All entries below are to be written out again exactly, but no picture is to be copied.

** Data provided follows **

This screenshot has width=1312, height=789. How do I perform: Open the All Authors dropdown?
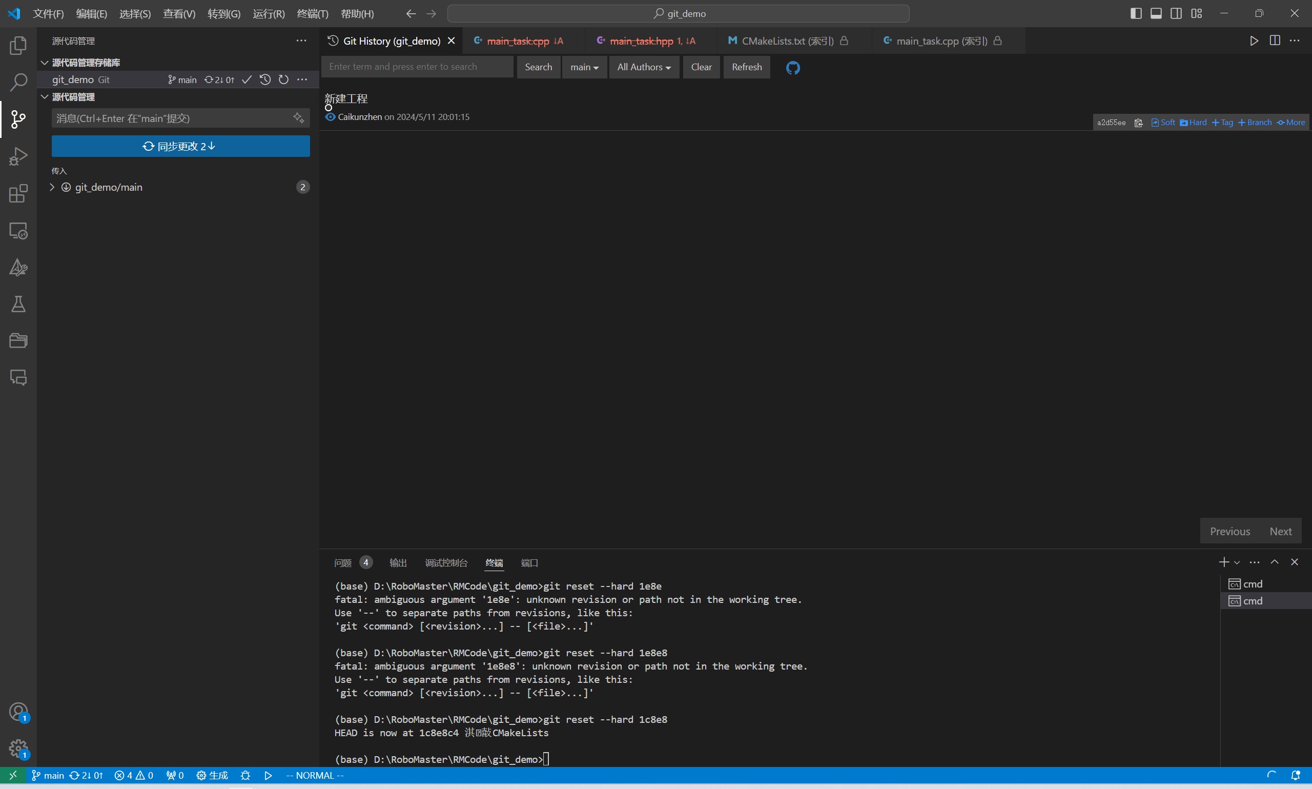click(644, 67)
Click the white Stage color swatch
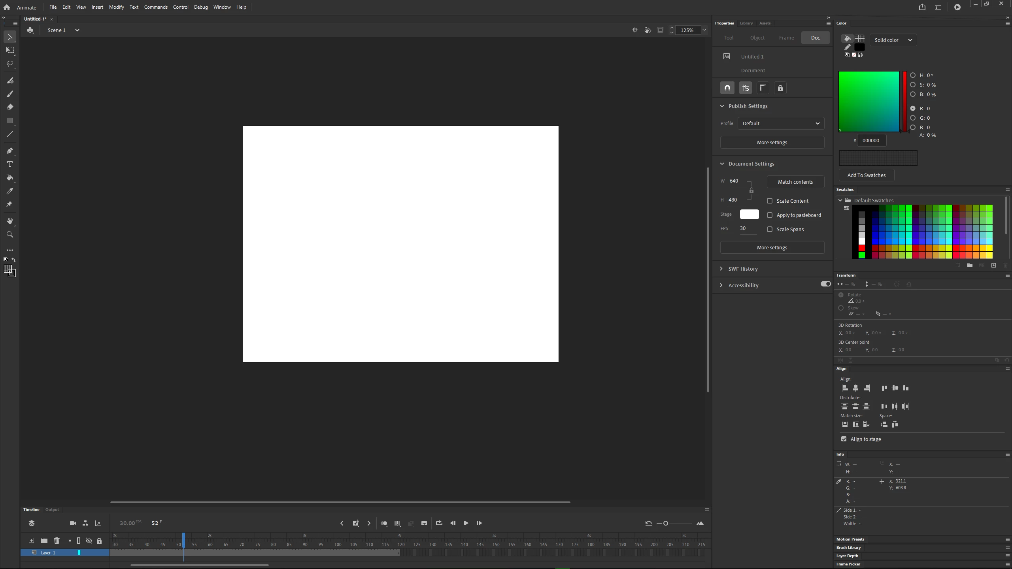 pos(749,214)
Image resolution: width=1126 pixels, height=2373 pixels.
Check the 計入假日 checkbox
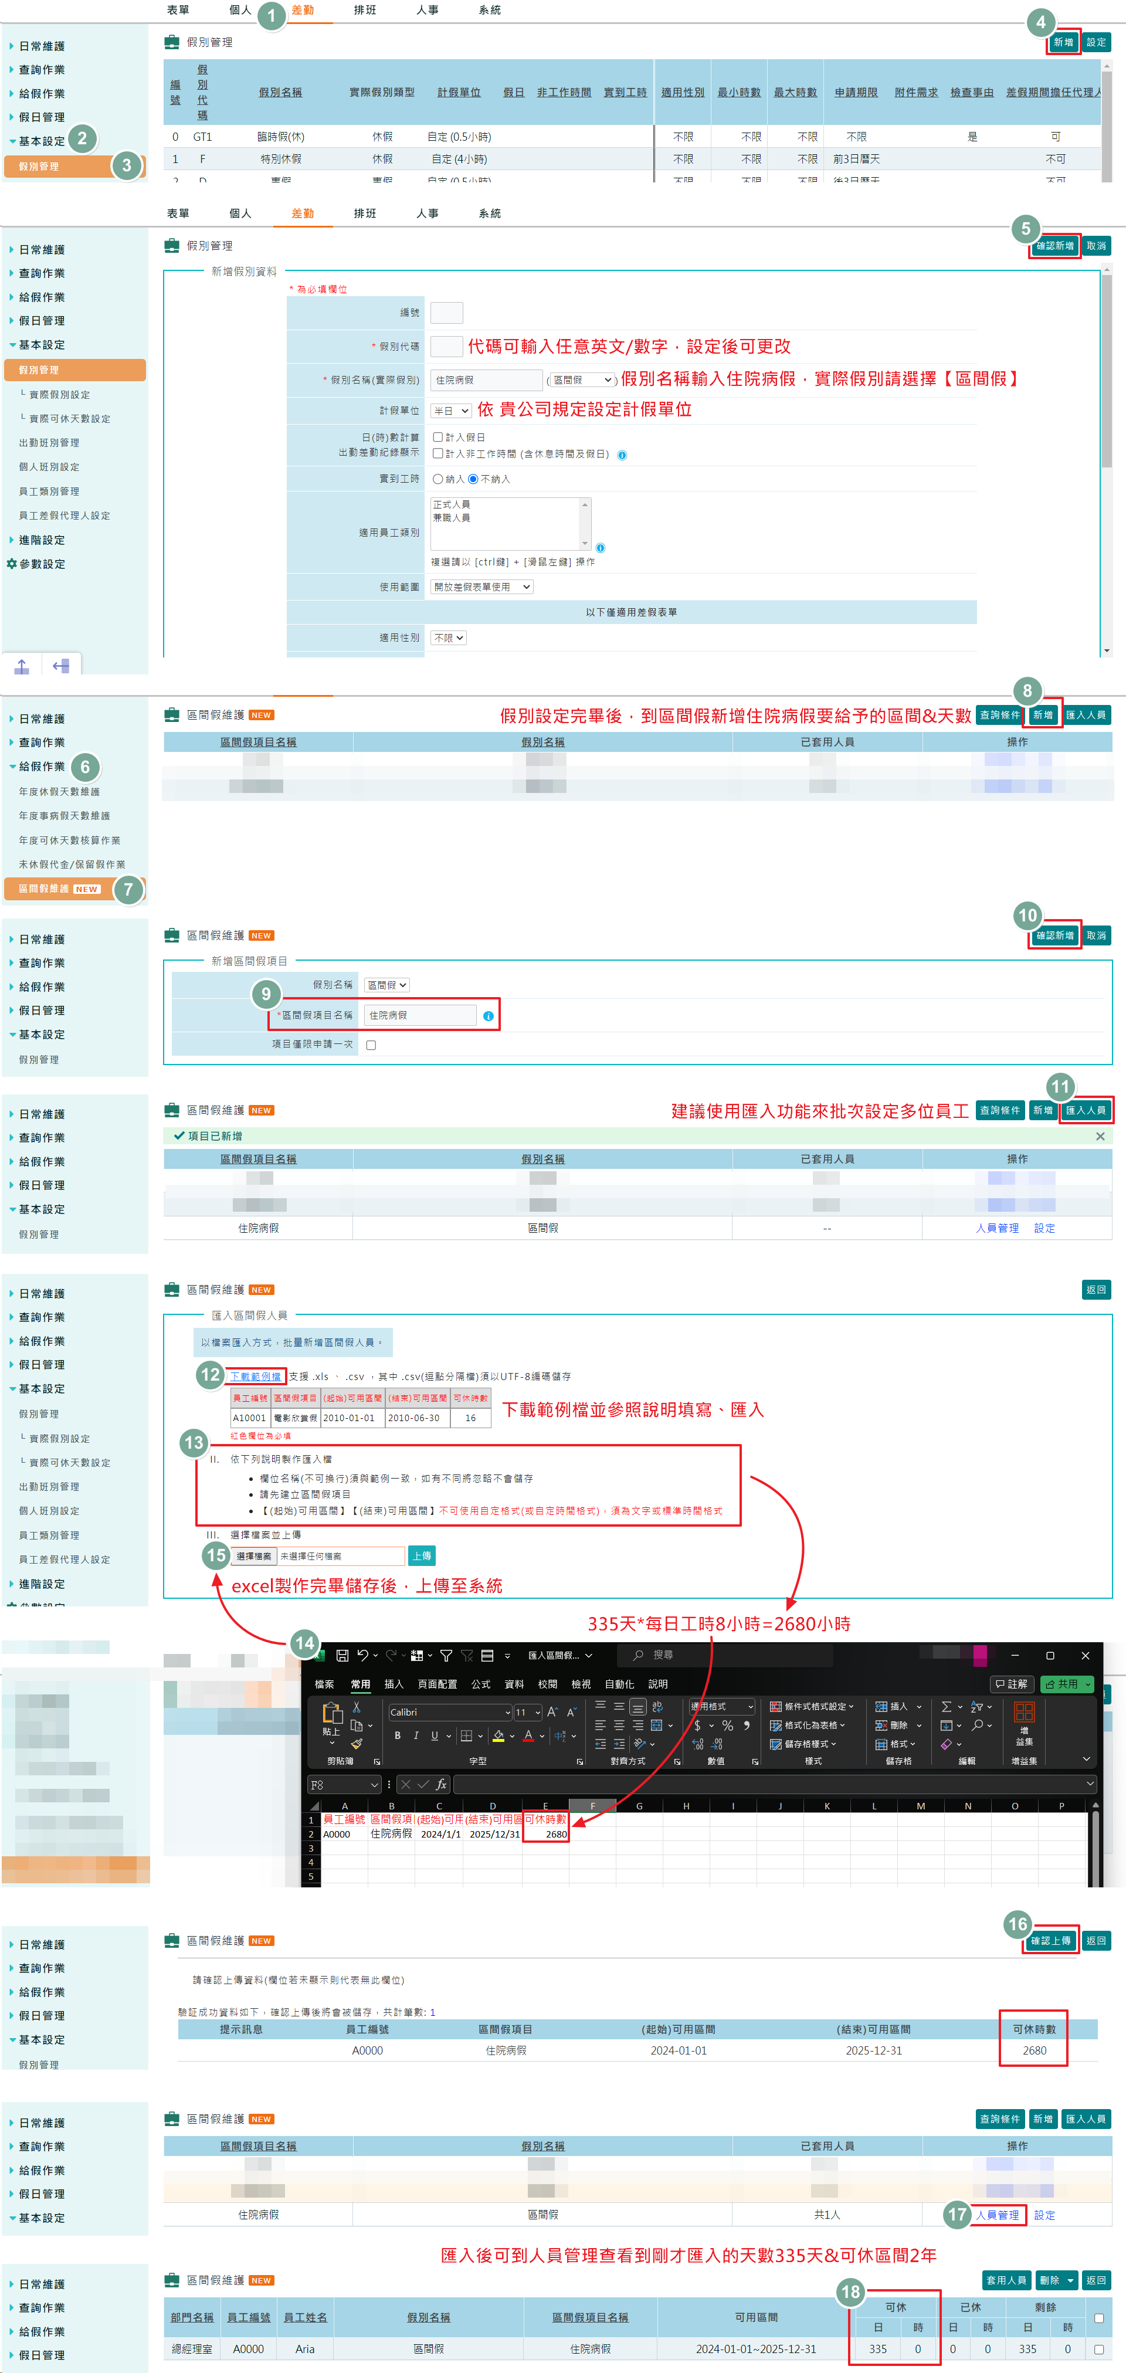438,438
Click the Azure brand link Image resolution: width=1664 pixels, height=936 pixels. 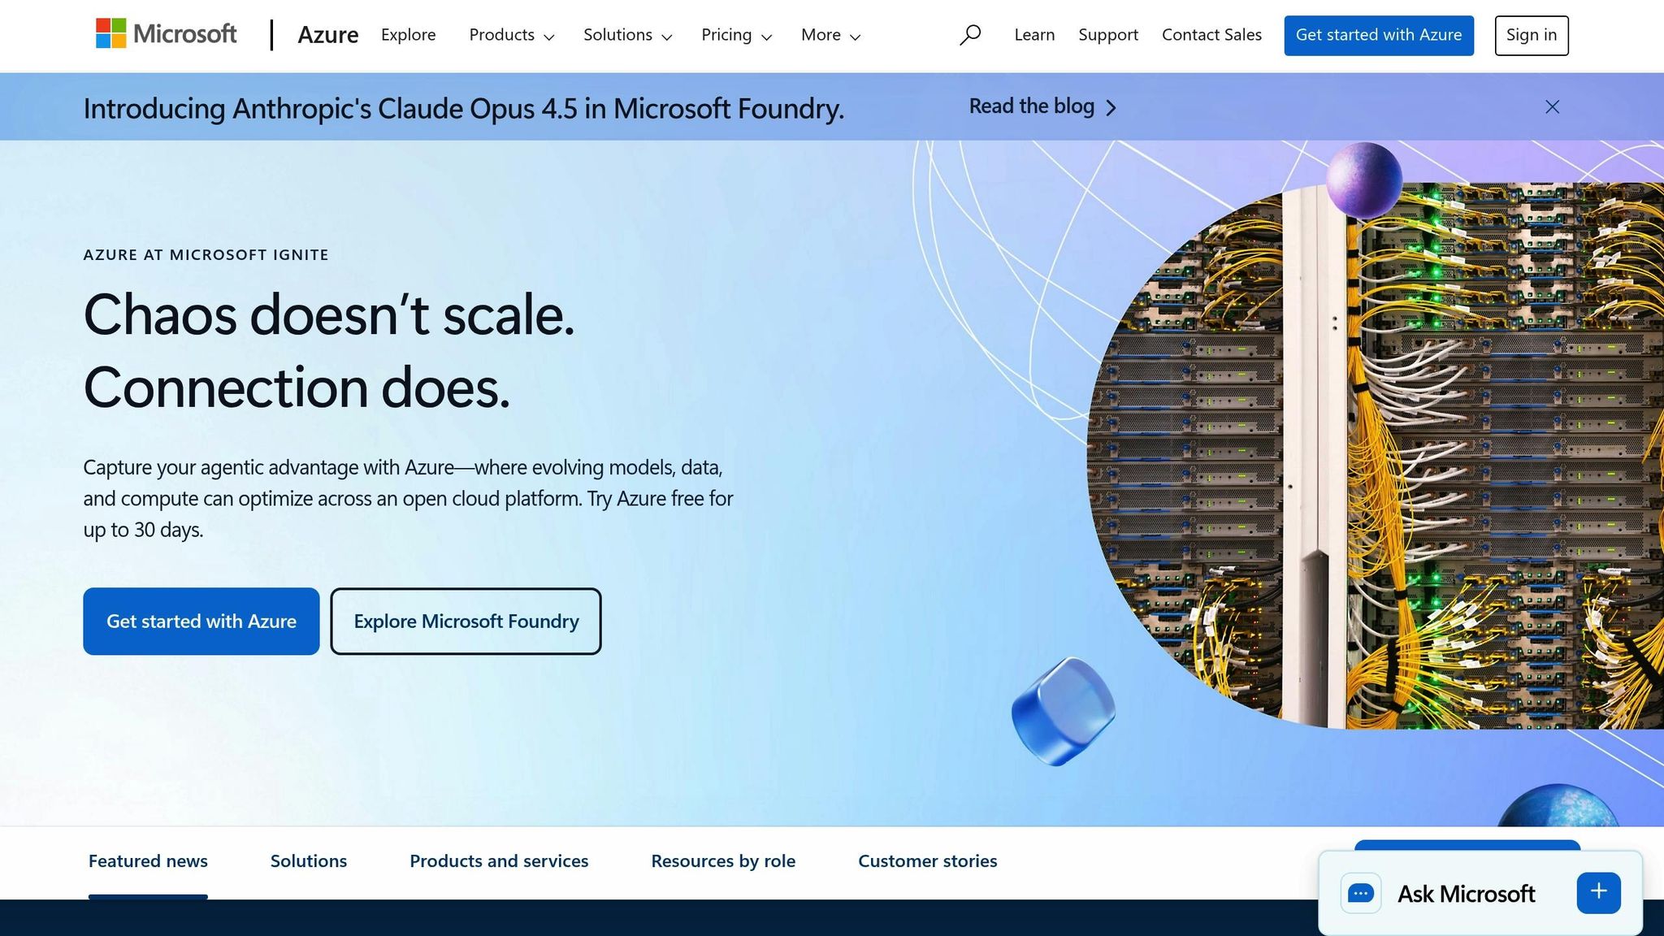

** End of Data provided **

◆ **Answer to this problem**
This screenshot has width=1312, height=789. How do I perform: Open the All Authors dropdown?
click(644, 67)
Click the white Stage color swatch
 pos(749,214)
Image resolution: width=1126 pixels, height=2373 pixels.
Check the 計入假日 checkbox
438,438
Click the Azure brand link Image resolution: width=1664 pixels, height=936 pixels. 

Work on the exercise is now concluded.